Task objective: Lines that include the string "arrow" are the ones to copy from the entries below.

##### Records shown #####

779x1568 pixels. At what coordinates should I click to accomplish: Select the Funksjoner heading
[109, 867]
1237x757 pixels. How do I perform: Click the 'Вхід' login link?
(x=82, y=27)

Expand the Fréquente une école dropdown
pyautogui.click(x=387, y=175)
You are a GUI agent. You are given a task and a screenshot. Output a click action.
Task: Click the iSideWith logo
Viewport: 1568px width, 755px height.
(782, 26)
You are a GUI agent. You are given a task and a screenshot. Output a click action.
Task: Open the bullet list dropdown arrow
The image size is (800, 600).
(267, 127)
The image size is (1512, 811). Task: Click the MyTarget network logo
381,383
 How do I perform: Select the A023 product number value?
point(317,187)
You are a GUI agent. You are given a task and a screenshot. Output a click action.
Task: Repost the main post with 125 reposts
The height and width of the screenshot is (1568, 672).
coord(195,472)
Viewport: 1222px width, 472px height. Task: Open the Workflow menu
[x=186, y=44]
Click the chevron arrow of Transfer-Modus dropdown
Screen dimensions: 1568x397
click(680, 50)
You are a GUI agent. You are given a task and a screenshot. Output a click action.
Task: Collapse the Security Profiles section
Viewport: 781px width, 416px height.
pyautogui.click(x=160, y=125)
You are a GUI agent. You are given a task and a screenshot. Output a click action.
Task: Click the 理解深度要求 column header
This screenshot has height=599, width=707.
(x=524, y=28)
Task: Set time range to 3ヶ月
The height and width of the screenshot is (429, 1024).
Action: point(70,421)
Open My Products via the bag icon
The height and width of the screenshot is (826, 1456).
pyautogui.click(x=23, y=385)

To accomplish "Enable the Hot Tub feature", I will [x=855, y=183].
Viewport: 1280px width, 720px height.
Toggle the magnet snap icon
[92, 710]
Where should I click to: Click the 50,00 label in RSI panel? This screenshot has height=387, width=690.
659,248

#####

Answer section:
Task: Open the bullet list dropdown arrow
Click the chevron arrow of Transfer-Modus dropdown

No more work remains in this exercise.